I wear all kinds of old stuff on trails: pants, sweat, whatever I have clean at the moment. In fact I use it all in ring too (especially in winter when it's cold). I use breeches mostly when I feel like it (not every ride) and for lessons (and shows of course). 

P.S. I don't ride in jeans: they are too restricting.


----------



## mls (Nov 28, 2006)

Leggings or riding tights.


----------



## flyinghooves (Jan 25, 2012)

I ride english and HATE the english pants as well....so I just buy exercise or yoga pants...yoga pants might be good for you because if they are long they will go right over your boots. Very Comfortable and in the summer they are too hot.


----------



## SmallTownGypsy (Dec 17, 2011)

Lady Godiva went in nothing. lol


----------



## Shropshirerosie (Jan 24, 2012)

Learn to ride side-saddle, then you can wear a skirt.
:lol:


----------



## palominolover (Apr 28, 2010)

I also think yoga pants would be the best. Although I find riding in jeans incredibly comfortably. I guess ride in whatever makes you feel best.


----------



## OuttatheBlue (Dec 8, 2011)

Maybe find the true meaning of 'bareback' riding? :wink:

Just a warning- I find riding in sweats/yoga pants more slippery if you're on a leather saddle.


----------



## gunslinger (Sep 17, 2011)

From a male chauvinist pig's point of view, ain't nothing like a nicely stuffed pair of jeans.


----------



## themacpack (Jul 16, 2009)

gunslinger said:


> From a male chauvinist pig's point of view, ain't nothing like a nicely stuffed pair of jeans.

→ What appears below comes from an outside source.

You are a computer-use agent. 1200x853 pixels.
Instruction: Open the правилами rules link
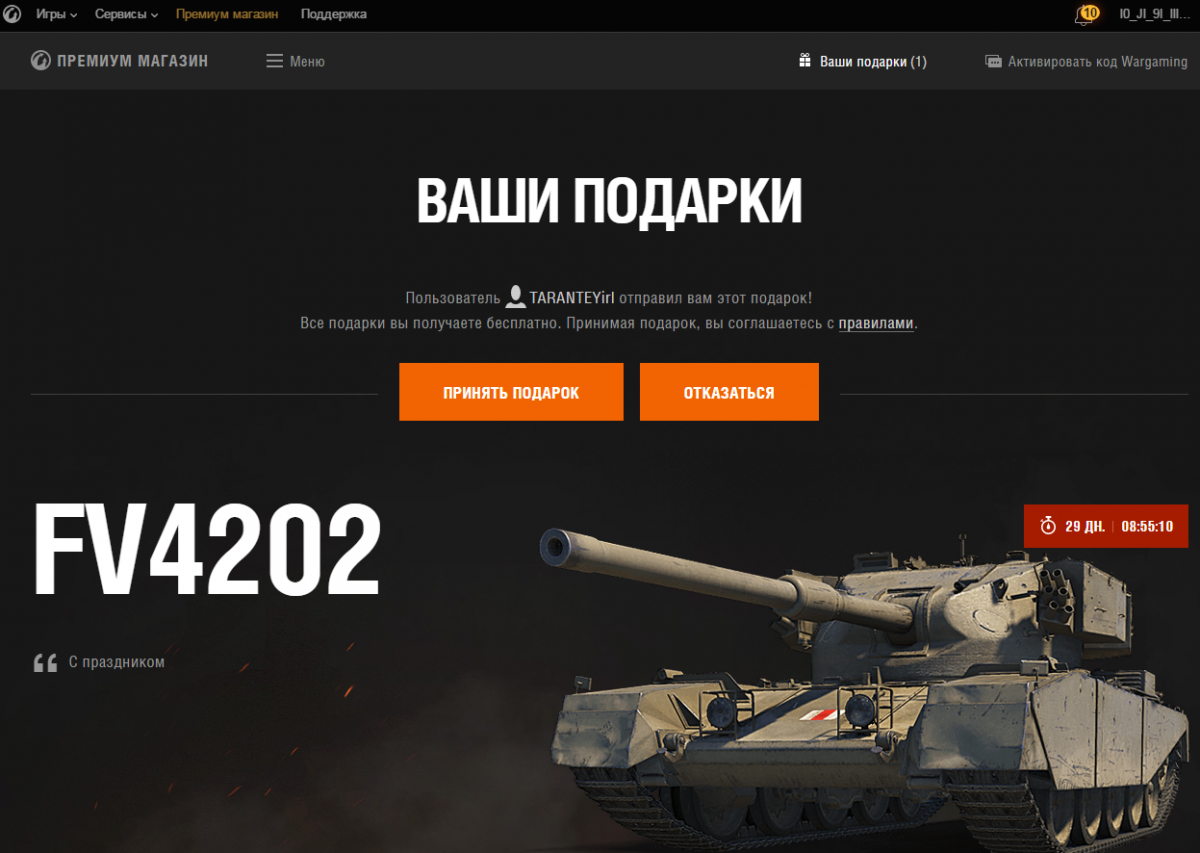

Male chauvinist's don't have the corner on that sentiment :wink: (you didn't say what the jeans were stuffed with, after all)


----------



## DancingArabian (Jul 15, 2011)

Cargo pants.


----------



## Faceman (Nov 29, 2007)

gunslinger said:


> From a male chauvinist pig's point of view, ain't nothing like a nicely stuffed pair of jeans.

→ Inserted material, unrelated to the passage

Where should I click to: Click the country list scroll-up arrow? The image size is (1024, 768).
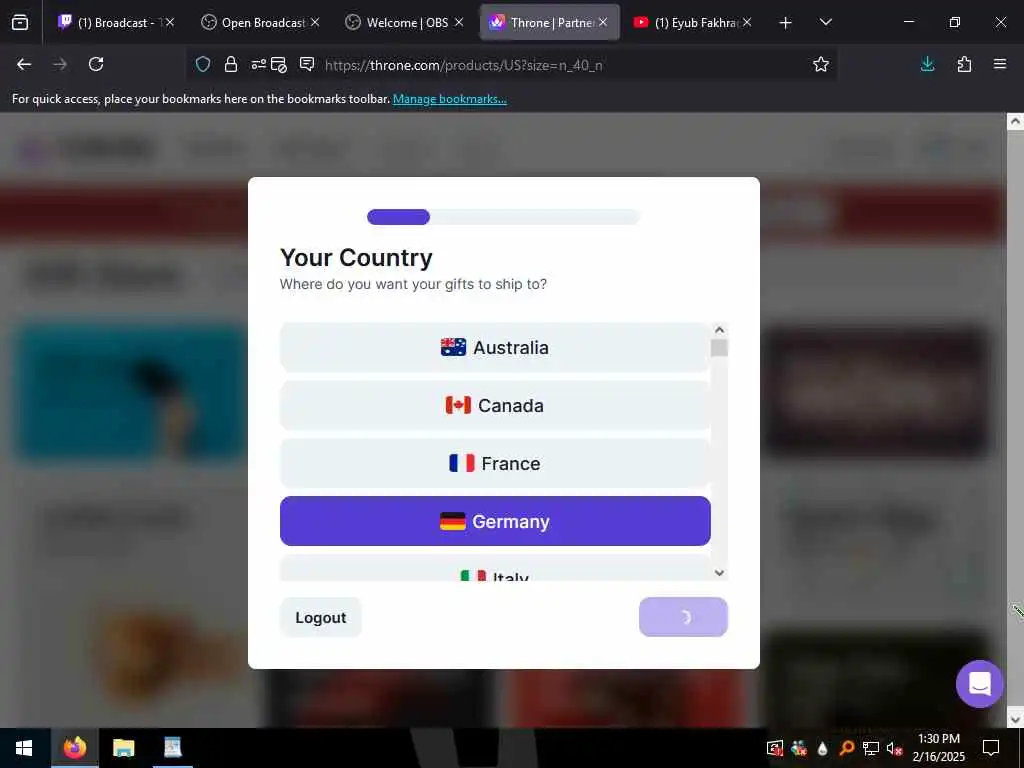point(719,330)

I don't know...I like women in chaps, and they can wear any kind of comfortable pants underneath they want as long as they are "form fitting"...:thumbsup:


----------



## myQHpaul (Jun 25, 2009)

DancingArabian said:


> Cargo pants.


 
I never thought about this. I might need to buy a few pairs of these. Thanks for the suggestion.


----------



## DancingArabian (Jul 15, 2011)

Just be careful with the pockets. They're handy to keep stuff in but stuffed pockets can be uncomfortable. I usually keep my pockets empty. I tend to go to Goodwill on Sundays (clothes are 50% off) and buy barn clothes. I can get cargo pants for about $2 each!


----------



## kiwi79 (Nov 11, 2011)

I'm not fond of riding in tight pants either. Most of the time I ride in a pair of loose double layered exercise trousers that are great - they are light, mostly windproof, and dry really quickly. They are also thin enough that I can get them into the tops of my riding boots without it feeling too snug or bulky. They are kinda silky but I have never had any issues with sliding around the saddle in them. They are full of holes and covered in paint from when I wore them to paint a fence but I will probably keep riding in them till they fall apart!


----------



## Susan Crumrine (Oct 5, 2009)

I love my Kerrets riding tights.
LOVE them.


----------



## HollyBubbles (Jun 22, 2009)

I use canterbury pants, not sure if you have them there cause they're kinda made in NZ, but i'm sure you would have something similar... They zip right up to your upper thigh, they're comfortable as I live in mine! But they're also tight enough around my calves that I can put my chaps on over top so nothing gets caught. Otherwise I use normal trackies and do the same thing. Works beautifully, I HATE jodphurs :lol:
these:


----------



## capercowgirl (Oct 14, 2011)

I love wearing lululemon when I ride. I love their sweaters because they aren't restricting and they are tight fitted. The pants are super comfortable to ride in too!


----------